Today, a few papers on cellular senescence and the application of therapies to remove senescent cells. Senescent cells are one of the root causes of aging. Over the past five years, once the research community finally started to make progress on ways to selectively destroy senescent cells, the presence of these cells has been directly implicated in a wide range of age related diseases. They cause fibrosis. They produce calcification in blood vessels. They help to upset the balance of bone maintenance to generate osteoporosis. They are at the root of localized inflammatory conditions such as osteoarthritis. They harm lung function. And so on and so forth through a long list of issues. All of this progress in knowledge and methods of therapy could have happened ten or twenty years earlier, in a different world, in which the leadership of the aging research community didn't engage in decades of hostility towards anyone who wanted to treat aging as a medical condition. The evidence was there.
Countless cells become senescent in the body day in and day out. It is the end state of somatic cells that reach the Hayflick limit on replication, quickly followed by programmed cell death or destruction by the immune system. Cells also become senescent in response to injury, a toxic cellular environment, or DNA damage likely to lead to cancer. Again, a quick destruction is their fate. A very tiny fraction of senescent cells evade this fate to linger indefinitely, however. These lingering cells secrete a potent mix of molecules that triggers chronic inflammation, damages the surrounding tissue structures, and changes the behavior of nearby cells for the worse. The harm grows as the number of senescent cells grows.
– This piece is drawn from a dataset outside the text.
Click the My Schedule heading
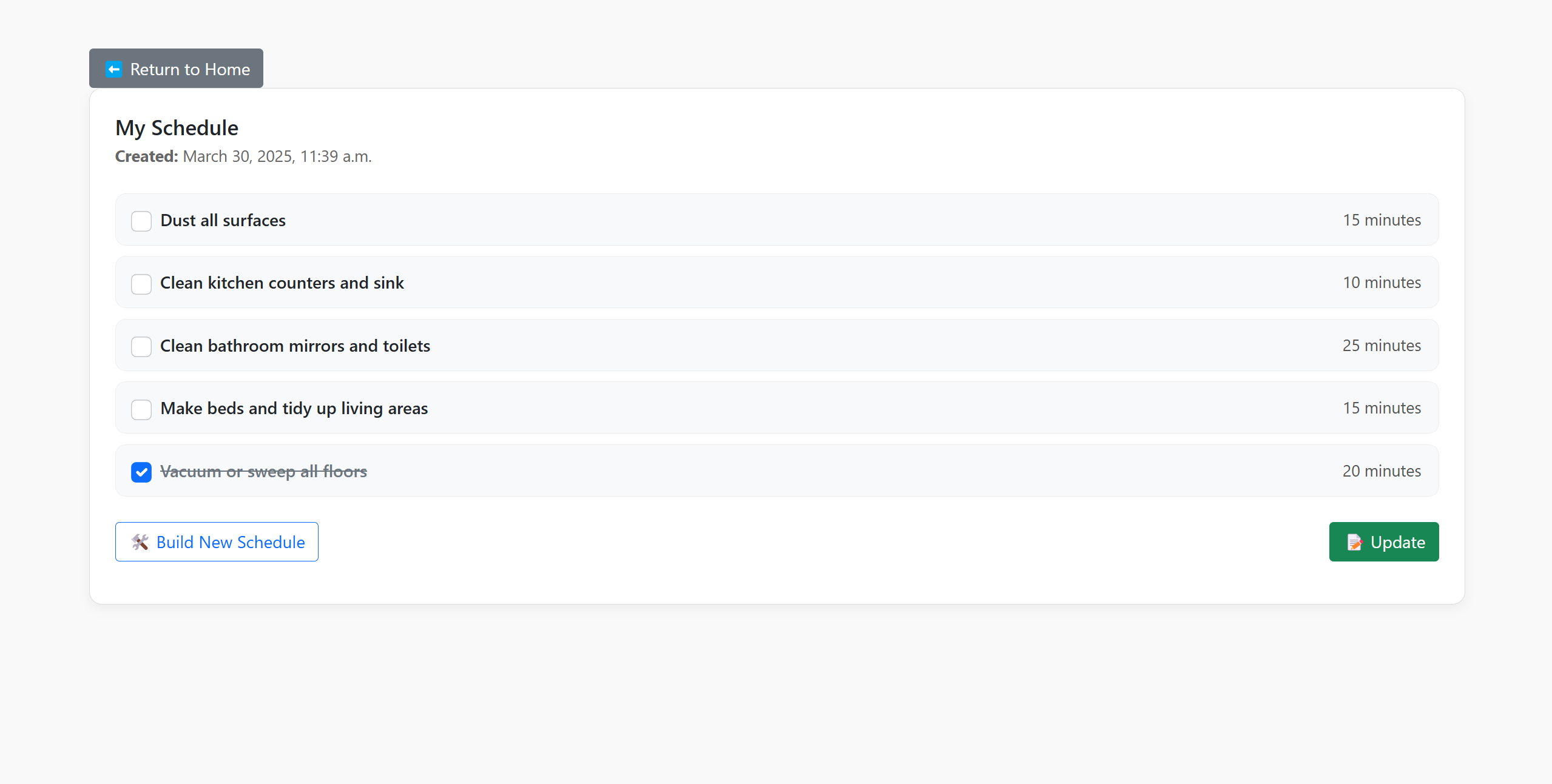The height and width of the screenshot is (784, 1552). 177,128
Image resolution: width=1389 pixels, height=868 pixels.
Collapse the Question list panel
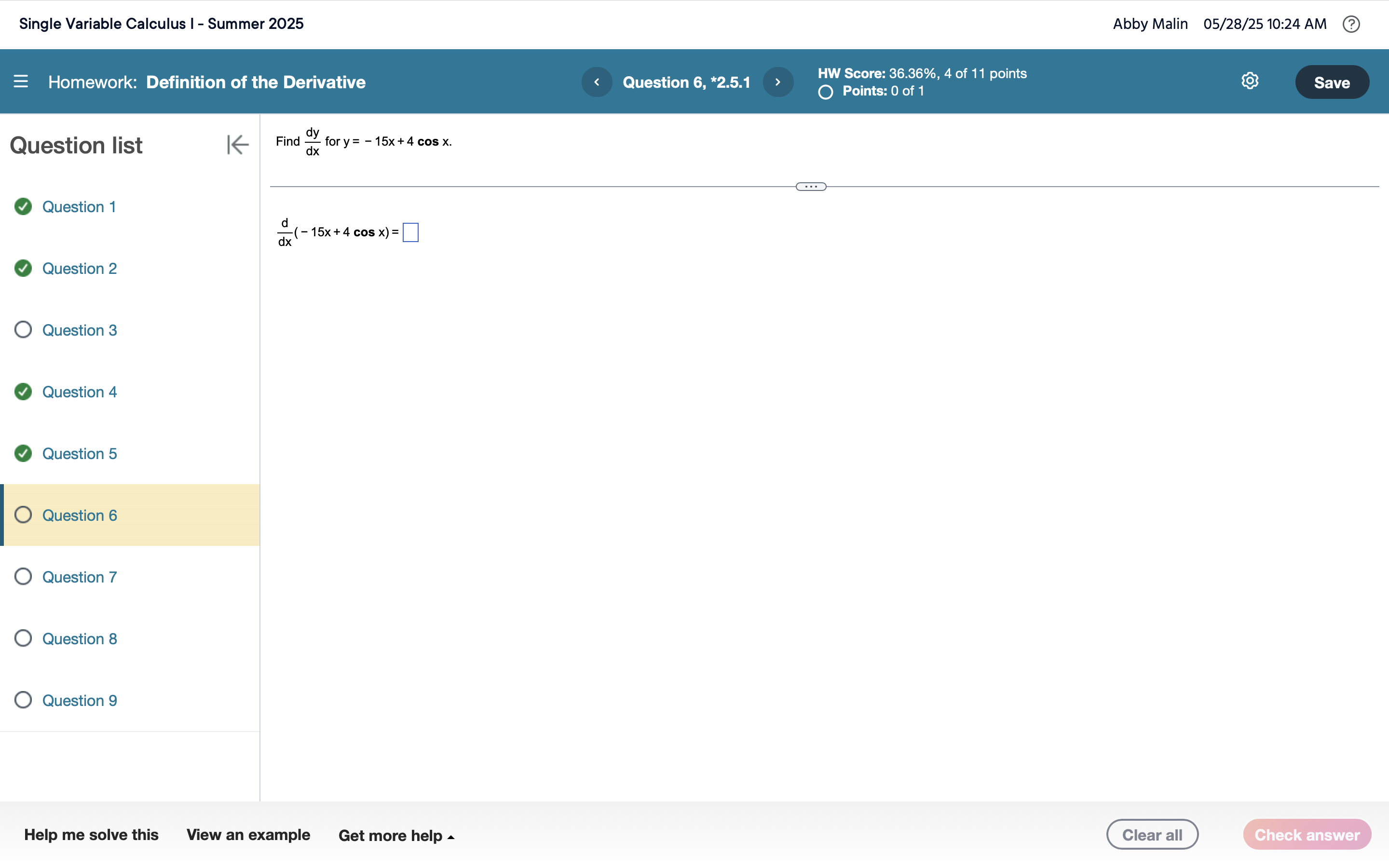tap(237, 145)
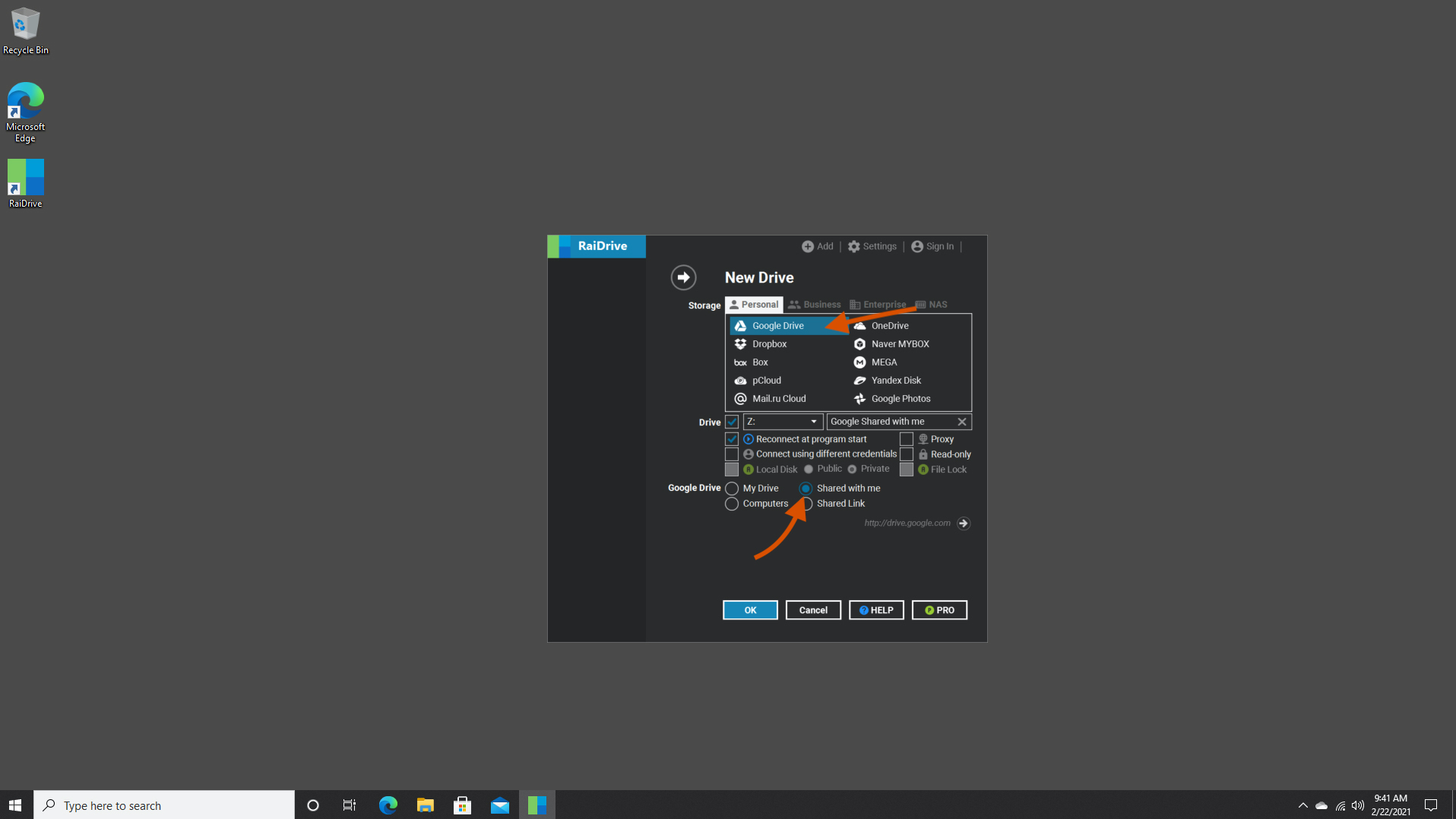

Fortunately, work on senolytic therapies capable of selectively destroying senescent cells has moved out of the laboratory and into a number of startup companies. Numerous different pharmaceuticals trigger senescent cells to self-destruct by interfering in mechanisms that are only of great importance in the senescent state, and Unity Biotechnology is moving ahead with several of those. Oisin Biotechnologies is pioneering a programmable gene therapy that can destroy cells based on their internal biochemistry. SIWA Therapeutics is working on an immunotherapy approach to the problem of senescent cells. There will be others in the years ahead - there is plenty of room in a market in which every adult over the age of 40 is a potential customer. Effective senolytic therapies would likely be undertaken once every few years at most, to keep the number of senescent cells too low to cause serious issues, thus taming this contribution to degenerative aging. That advance in clinical medicine is just a few years away now.
Cellular senescence is a physiological phenomenon that has both beneficial and detrimental consequences. Senescence limits tumorigenesis and tissue damage throughout the lifetime. However, at the late stages of life, senescent cells increasingly accumulate in tissues and might also contribute to the development of various age-related pathologies. Recent studies have revealed the molecular pathways that preserve the viability of senescent cells and the ones regulating their immune surveillance. These studies provide essential initial insights for the development of novel therapeutic strategies for targeting senescent cells. At the same time they stress the need to understand the limitations of the existing strategies, their efficacy and safety, and the possible deleterious consequences of senescent cell elimination. Here we discuss the existing strategies for targeting senescent cells and upcoming challenges in translating these strategies into safe and efficient therapies. Successful translation of these strategies could have implications for treating a variety of diseases at old age and could potentially reshape our view of health management during aging.
Cellular senescence, a major tumor-suppressive cell fate, has emerged from humble beginnings as an in vitro phenomenon into recognition as a fundamental mechanism of aging. In the process, senescent cells have attracted attention as a therapeutic target for age-related diseases, including cardiovascular disease (CVD), the leading cause of morbidity and mortality in the elderly. Given the aging global population and the inadequacy of current medical management, attenuating the health care burden of CVD would be transformative to clinical practice. Here, we review the evidence that cellular senescence drives CVD in a bimodal fashion by both priming the aged cardiovascular system for disease and driving established disease forward. Hence, the growing field of senotherapy (neutralizing senescent cells for therapeutic benefit) is poised to contribute to both prevention and treatment of CVD.
Senescent cells (SnCs) are associated with age-related pathologies. Osteoarthritis is a chronic disease characterized by pain, loss of cartilage, and joint inflammation, and its incidence increases with age. For years, the presence of SnCs in cartilage isolated from patients undergoing total knee artificial implants has been noted, but these cells' relevance to disease was unclear. In this review, we summarize current knowledge of SnCs in the multiple tissues that constitute the articular joint. New evidence for the causative role of SnCs in the development of posttraumatic and age-related arthritis is reviewed along with the therapeutic benefit of SnC clearance. As part of their senescence-associated secretory phenotype, SnCs secrete cytokines that impact the immune system and its response to joint tissue trauma. We present concepts of the immune response to tissue trauma as well as the interactions with SnCs and the local tissue environment. Finally, we discuss therapeutic implications of targeting SnCs in treating osteoarthritis.